Leicester Medical School organizes a 6-week community-based rotation. Students gain an insight into palliative care in numerous settings, appreciating the importance of transferable skills suited to different environments. Students have the scarce opportunity of completing home visits. We believe these visits significantly improved our attitudes on end-of-life care. Allo et al demonstrated that 95% of physicians agree that home visits were an effective teaching tool. 8 The lack of training in home-based palliative care is a major hurdle in the implementation of palliative care in the community. 8 This study states that for many, the preferred place of death is at home. 9 For this reason, it is crucial that physicians provide a high standard of home-based care. The community-based model implemented in Steinhauser’s study ought to be incorporated into medical school curricula, so future doctors are well equipped for home-based care. 8 The community-based model will ensure medical students will familiarize oneself with prescribing, managing symptoms, and working in an end-of-life care MDT.
Following hospice rotations, students attended reflective sessions with the purpose of discussing positive and negative viewpoints on palliative care. These sessions are of utmost importance in refining the medical curriculum each year. Clinicians utilize feedback to implement useful teaching methods the following year. Complex palliative care scenarios are also discussed, for those who were unable to receive clinical teaching from senior clinicians during their rotations.
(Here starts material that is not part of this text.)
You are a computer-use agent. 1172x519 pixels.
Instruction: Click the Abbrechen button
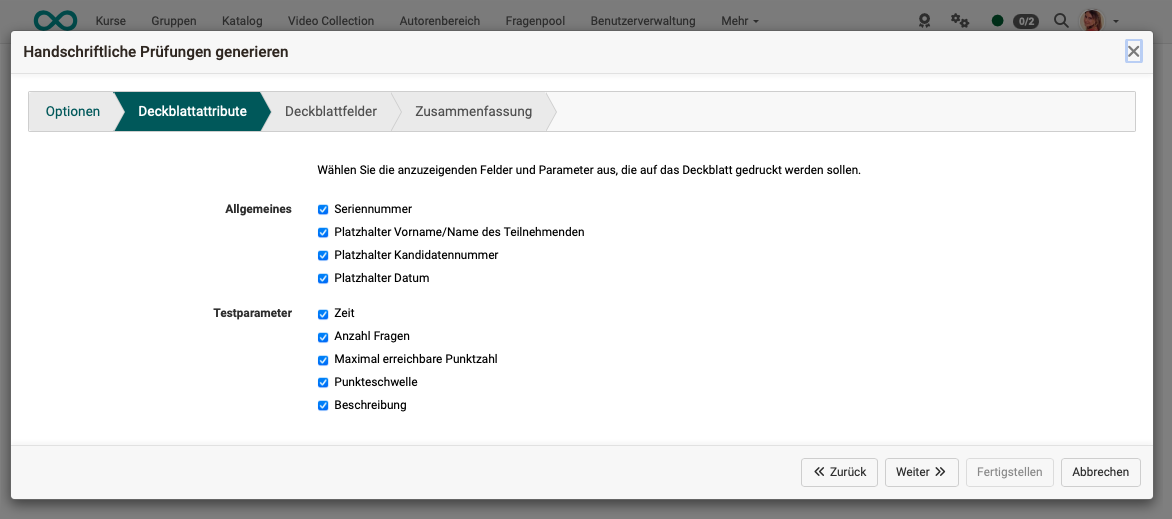click(1100, 472)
These cases provided the students with several methods to cope with end-of-life discussions and medical care.
Considering the current pressures on the National Health Service, we recognize that hospice rotations and home visits can be difficult to organize for mass scales of medical students. Nevertheless, all students will complete a rotation in elderly care; a team that works closely with the hospital palliative care team. Students ought to utilize this opportunity to arrange any shadowing or teaching sessions. The elderly care team may aid students in discovering valuable resources such as “The Gold Standards Framework.” 10
Due to increasing exposure to palliative care, it is vital that all clinicians possess a positive attitude toward the specialty in order to provide patients with high quality care. Hence, medical education ought to incorporate aspects of palliative care in preclinical years and increase community-based experience during clinical years.